Pyrazolopyridine derivatives as potent ASK1 inhibitors: design, synthesis, and biological evaluation

Currently, there is a lack of effective therapies for NASH, and ASK1 is considered a key therapeutic target. In this study, using the clinical candidate drug GS-4997 as a reference structure, a series of pyrazolopyridine-based ASK1 inhibitors were designed and synthesized through a fused-ring cyclization strategy and azacyclic modification of the benzamide aromatic ring. SAR studies identified three key pharmacophoric fragments: nitrogen substitution at the W-position of the core aromatic ring, an (S)-trifluoropropyl-modified triazole moiety, and a meta-isopropylpyrazole substitution on the left-hand aromatic ring. Based on these findings, compound 20 was constructed. This compound exhibited excellent ASK1 inhibitory activity (IC₅₀ = 6.3 nM), comparable to that of GS-4997 (IC₅₀ = 6.0 nM). In the concentration range of 0.5-5 μM, it showed no significant cytotoxicity toward LO2 cells, with cell viability consistently above 80 %, indicating a better safety profile than GS-4997. In a free fatty acid (FFA)-induced NASH cell model, compound 20 concentration-dependently alleviated lipid accumulation and significantly reduced T-CHO, TG, and LDL-C levels at concentrations of 1-6 μM (P < 0.05).
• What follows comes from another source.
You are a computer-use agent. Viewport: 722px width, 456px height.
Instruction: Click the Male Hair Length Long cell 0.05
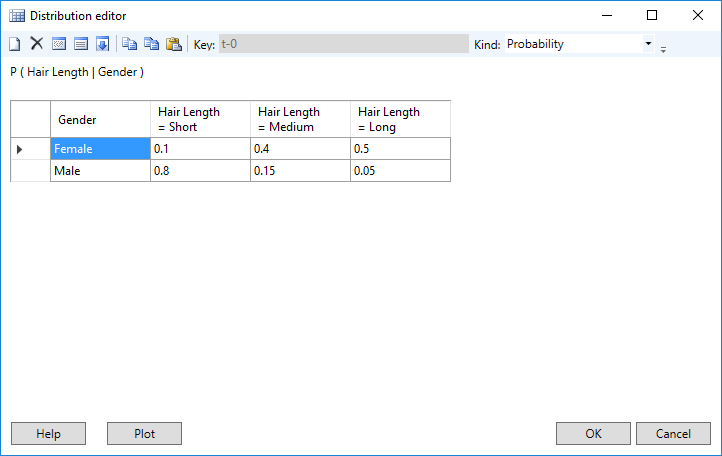400,171
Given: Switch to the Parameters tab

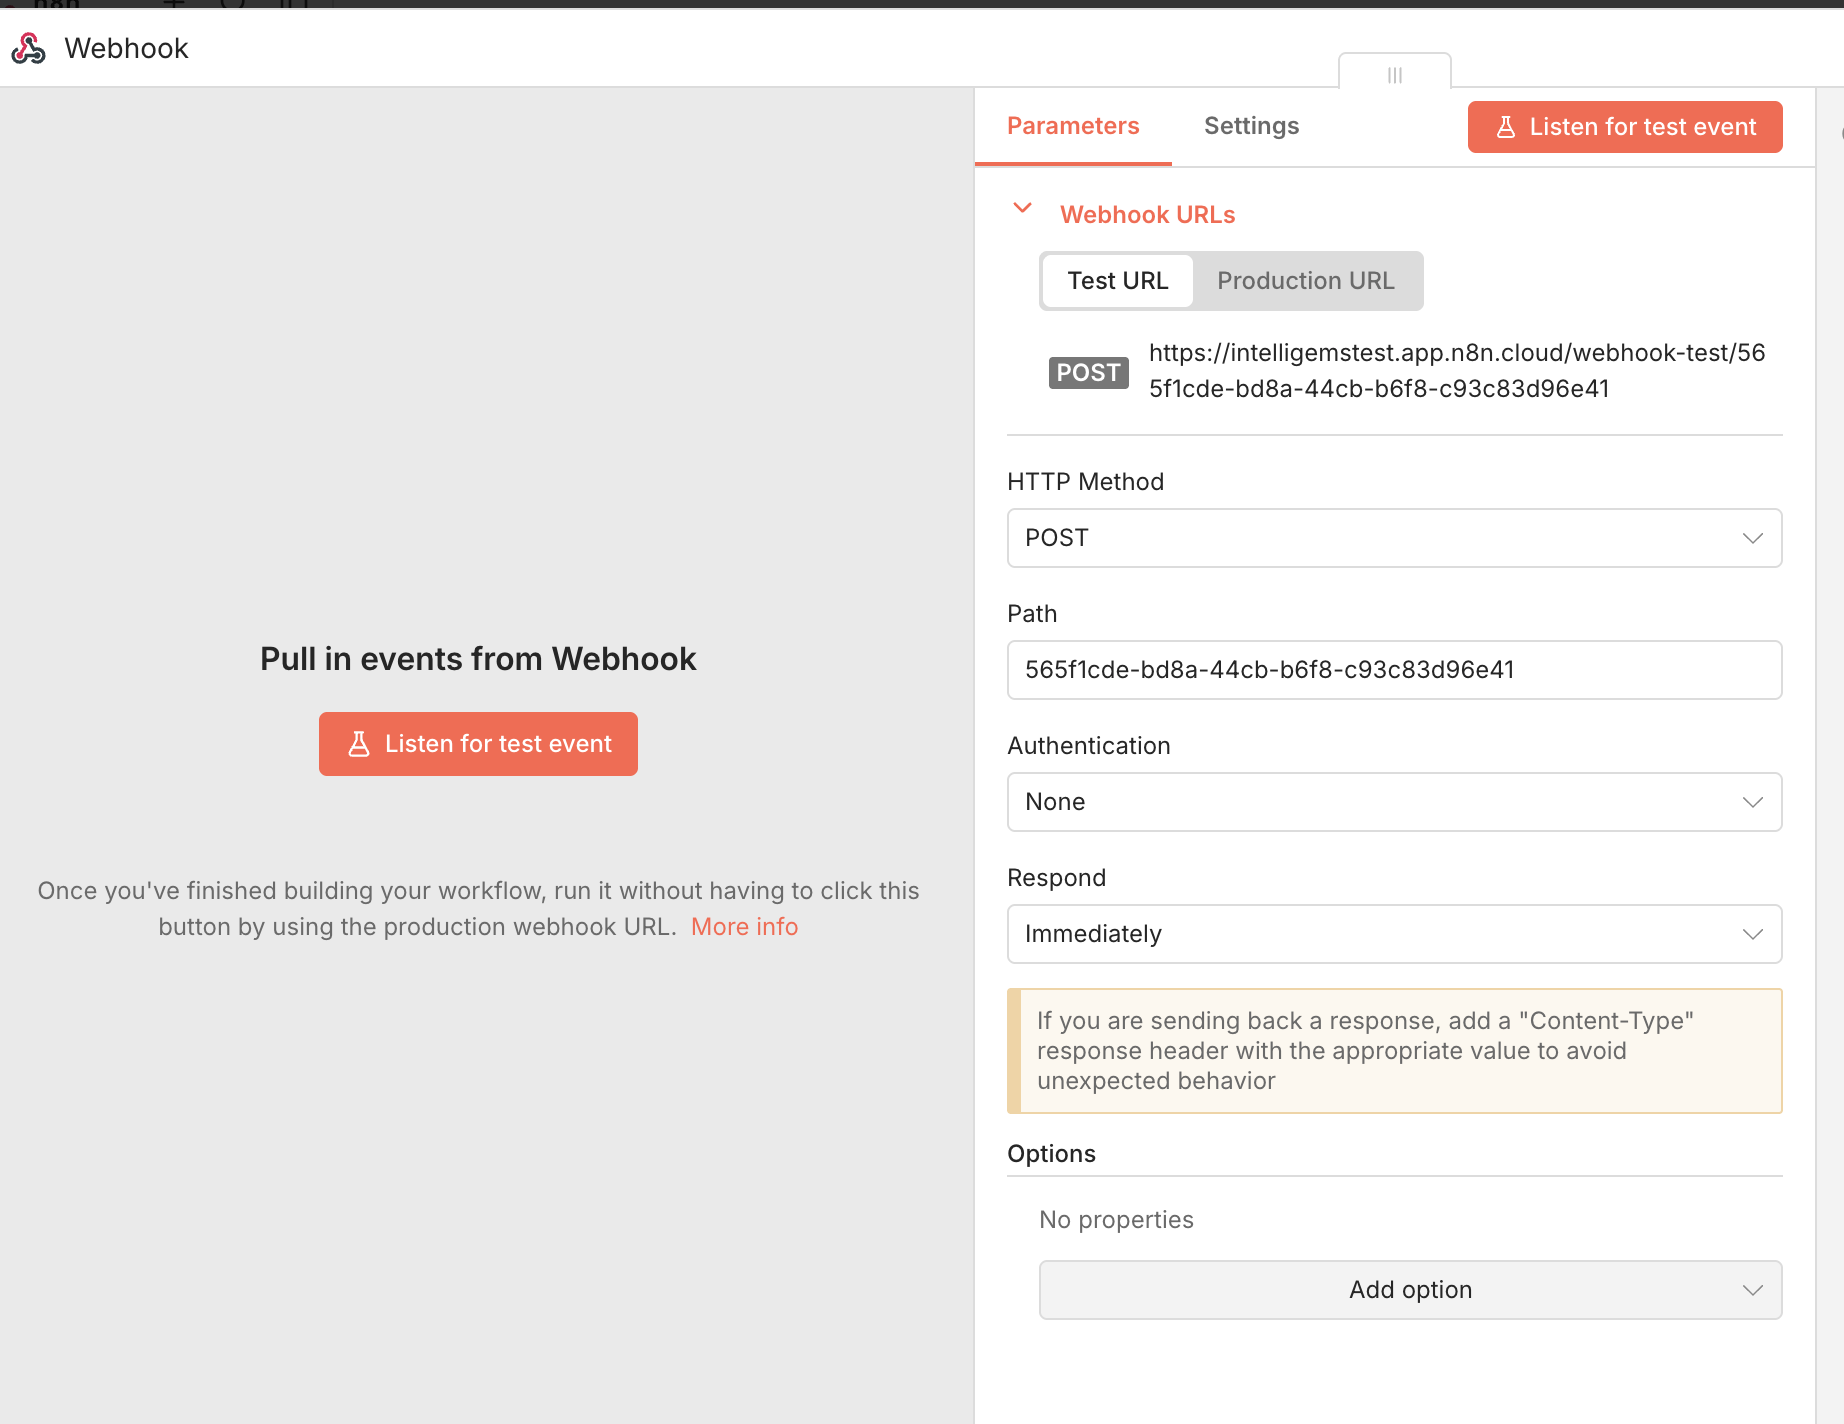Looking at the screenshot, I should click(1072, 126).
Mechanistic studies revealed that compound 20 concentration-dependently inhibited TNF-α-induced activation of the ASK1-p38/JNK pathway, significantly reducing the p-ASK1/ASK1 ratio at a dose as low as 100 nM. Molecular docking results indicated that compound 20 forms key hydrogen bonds with VAL757 (1.90 Å) and LYS709 (2.27 Å) of ASK1, while its (S)-trifluoropropyl side chain further interacts with LYS688 (2.51 Å). These results demonstrate that compound 20 is a promising lead candidate for the treatment of NASH.

ASK1 inhibitors; Design; NASH; Pyrazolopyridine derivatives; Synthesis.